MULTIPLICATION AND DIVISION
Multiplication and Division of Decimals/ Multiplication of Fractions
The student chooses appropriately from a range of mental strategies to estimate answers and solve problems that involve the multiplication of fractions and decimals. The student can also use mental strategies to solve simple division problems with decimals. These strategies involve the partitioning of fractions and relating the parts to one, converting decimals to fractions and vice versa, and recognising the effect of number size on the answer,e.g.,3.6 x 0.75= 3/4 x 3.6 = 2.7 (conversion and commutativity);
e.g., 2/3 x 3/4 = □ as 1/3 x 1/4 = 1/12 so 2/3 of 1/4 = 2/12 so 2/3 x 3/4 = 6/12 = 1/2
e.g., 7.2 ÷ 0.4 as 7.2 ÷ 0.8 = 9 so 7.2 ÷ 0.4 = 18 (doubling and halving with place value).
PROPORTIONS AND RATIOS
Fractions, Ratios, and Proportions by Re-unitising
The student chooses appropriately from a broad range of mental strategies to estimate answers and solve problems involving fractions, proportions, and ratios.
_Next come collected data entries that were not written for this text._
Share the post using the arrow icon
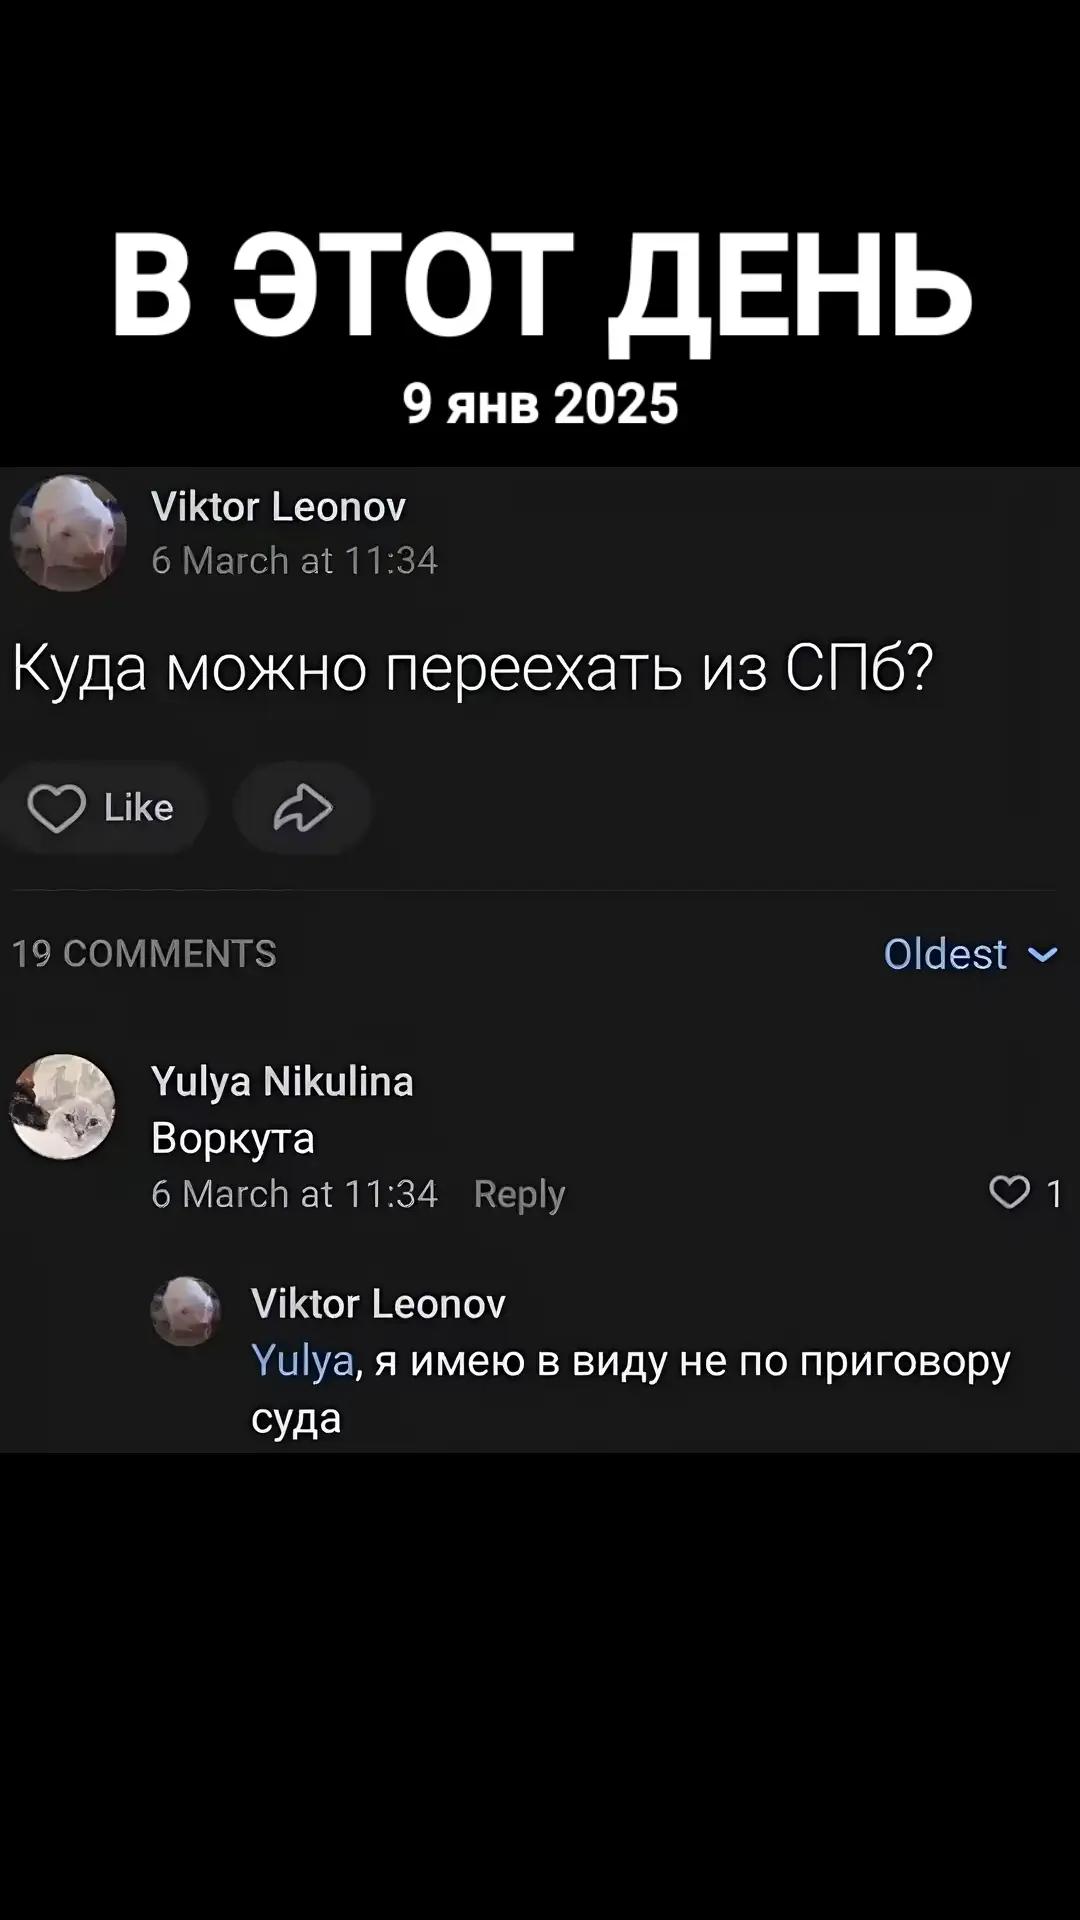Viewport: 1080px width, 1920px height. tap(303, 808)
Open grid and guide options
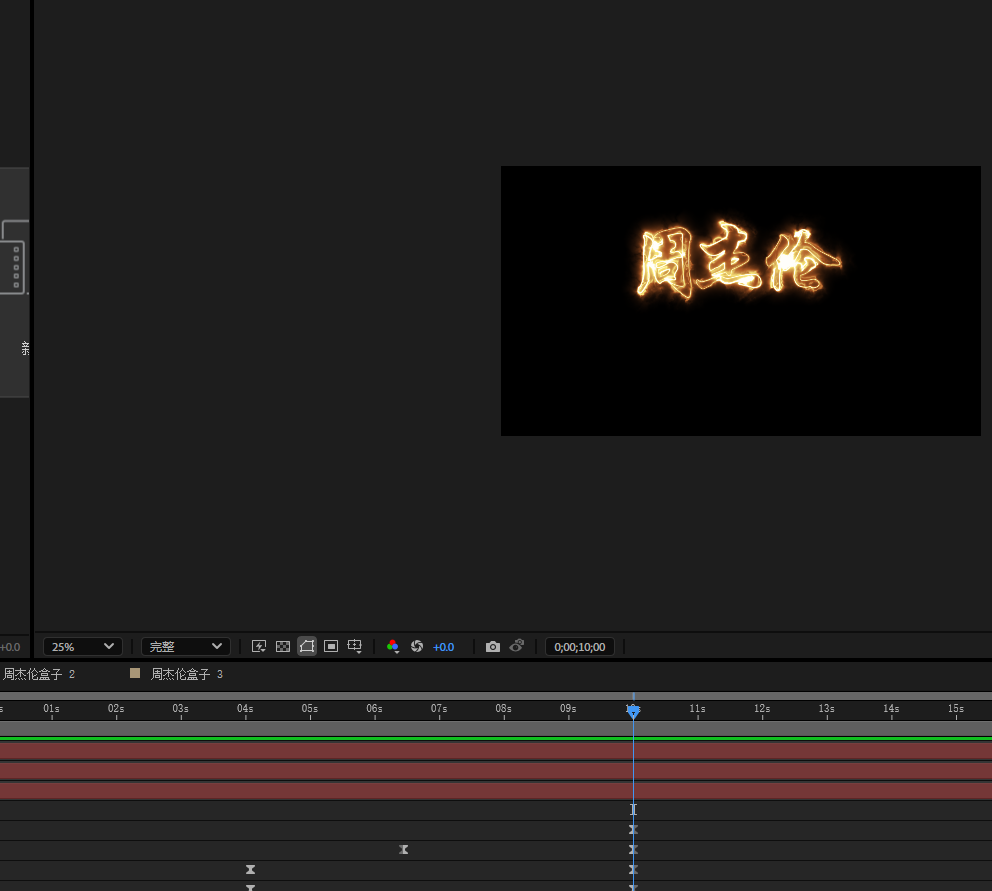This screenshot has height=891, width=992. 355,647
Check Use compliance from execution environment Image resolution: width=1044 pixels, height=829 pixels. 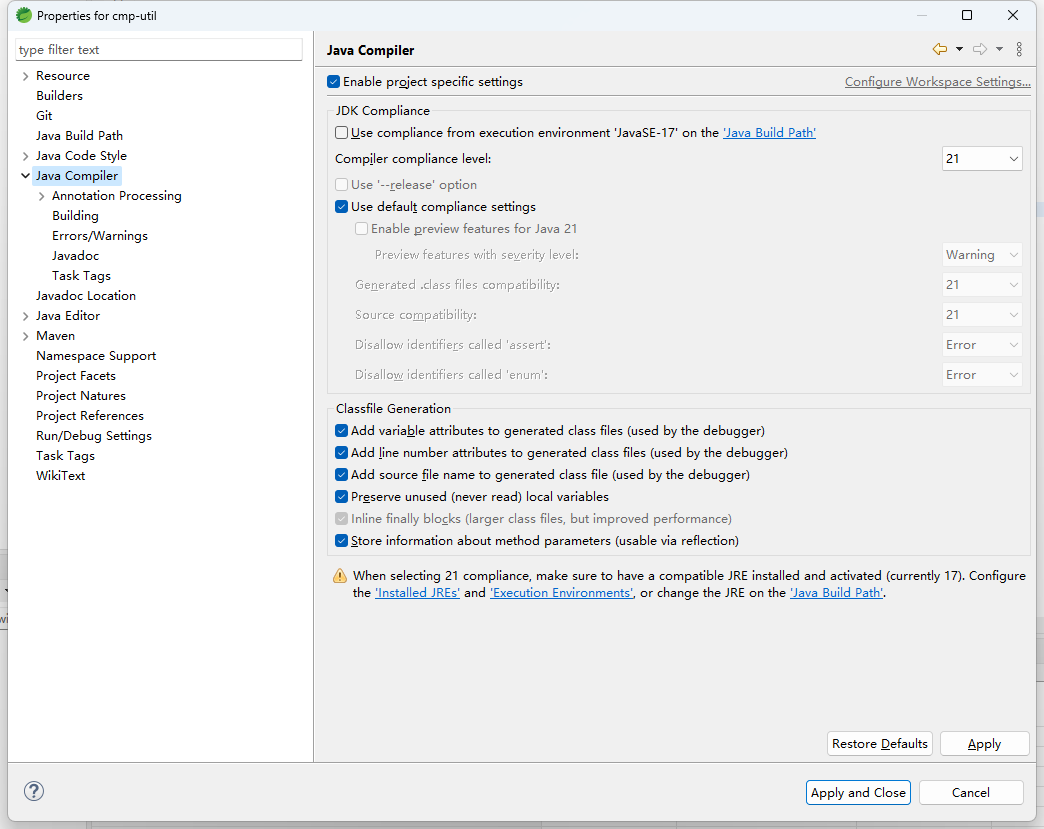(342, 133)
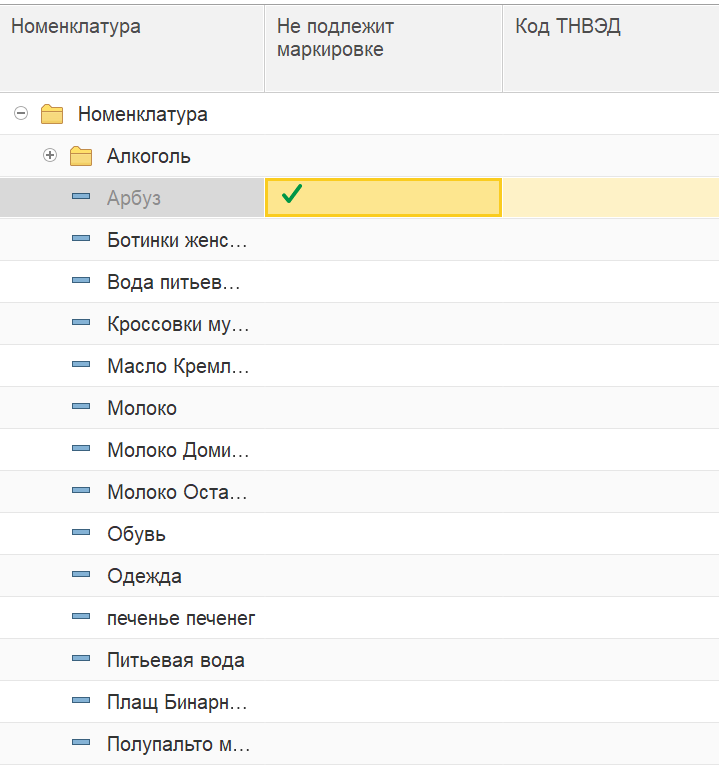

These strategies involve using common factors, re-unitising of fractions, decimals and percentages, and finding relationships between and within ratios and simple rates.
e.g., 6:9 as □ :24, 6 x 1 1/2 = 9, □ x 1 1/2 = 24, □ = 16 (between unit multiplying); or 9 x 2 2/3 = 24, 6 x 2 2/3 = 16 (within unit multiplying)
e.g., 65% of 24: 50% of 24 is 12,10% of 24 is 2.4 so 5% is 1.2, 12 + 2.4 + 1.2 = 15.6 (partitioning percentages).